:: Supplied text ::
================
When digging, nearly all of the forward energy is used to fracture, cleave, swell, and heave the earth. The bonus of using the swell and heave caused by the fracture and cleavage of the 40, uplift and expand the earth within the confinement of the swept and outsloped lip end cutters 43 and lower sides 53. This configuration provides a highly efficient means for rapid fracture, cleavage, swell, heave, and uplift of the earth that results in loading more cubic yards of earth per time with less power. As little as 90% of the horse power yields up to 50% more capacity under like conditions, with former buckets. The lip 42 and lip end cutters 43 excavate and up lift a channel of lower density earth that rapidly mounds itself high into the upper forward center of the bucket and continues as initiated by the points of the teeth 40, FIG. 1, FIG. 5A, FIG. 10. This uplifting is accomplished with less resistance and more excavation per time. Under most conditions, this quickly blossoming hill of earth in the front central bucket now flows down its slope to quickly fill with a relatively uniform center heap, against the insides and the back of the bucket.

The outside of the basket follows the cut of the inverted trapezoidal lip 42 and lip end cutters 43 which make an excavation track in the earth to, or slightly past the optimum fracture plane, initiated by the teeth 40. This fractured plane scraping, loads nearly all of the fractured and cleaved material, and reduces the abrasion on the bottom and the lower sides 53 of the bucket, and further reduces drag resistance.

Most of the remaining abrasion is concentrated against the back of the lower sides 53 and the rearward lower area of the bottom 55. These large, flat rectangular shaped areas provide a means to locate much flat steel and achieve a good support and a well defined abrasion resistant area, with easy accessible service and cost effective maintenance. FIG. 3 shows a wear plate 55a is added for extreme abrasion, to the bottom 55. It is an extremely simple, cost effective component.

Upon lifting, preparation for flight, a tilt back system precisely tips the bucket to a preset tilt back angle relative to the stops on the dump line. Tilted, it usually shakes excessive earth over the back and sides and leaves the bucket with a relatively predictable weight to match the operating weight of the dragline. When the drag cable 20 is held tight, the hoist line 10 lifts, the dump block and the bail hitches 15, connected to the rear of the bucket. Since the dump line is tight, the front of the bucket is lifted by the forces of the dump line 30 and bridle chains 33 at bridle hitches 34. The bucket is lifted in a precise tilt back.

The dump line 30 length is adjusted for the best tension against the dump block stop 35, for precise tilt back positioning of the loaded bucket, for carrying in flight to the dump location. Optimum tilt back provides smooth dumping of maximum payloads at maximum dumping radii.
================
:: Provided data ::
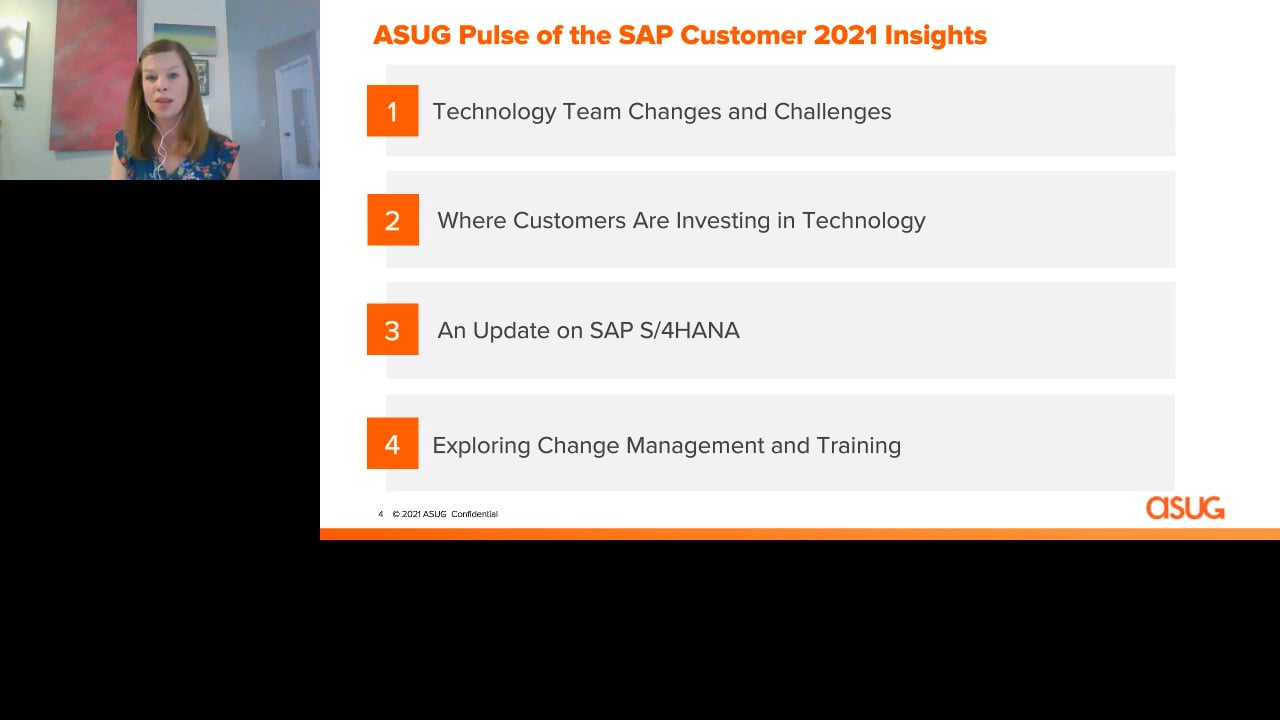Viewport: 1280px width, 720px height.
Task: Click the orange number 4 box
Action: point(392,444)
================
:: Written problem A ::
From the dragline bucket text, print the part that opens with the words containing "The outside of" and closes with "reduces drag resistance.".
:: Written problem B ::
In the dragline bucket text, what is added to the bottom 55 for extreme abrasion?
The lines have no connection to the dragline bucket text.

:: Correct output A ::
The outside of the basket follows the cut of the inverted trapezoidal lip 42 and lip end cutters 43 which make an excavation track in the earth to, or slightly past the optimum fracture plane, initiated by the teeth 40. This fractured plane scraping, loads nearly all of the fractured and cleaved material, and reduces the abrasion on the bottom and the lower sides 53 of the bucket, and further reduces drag resistance.

:: Correct output B ::
A wear plate 55a.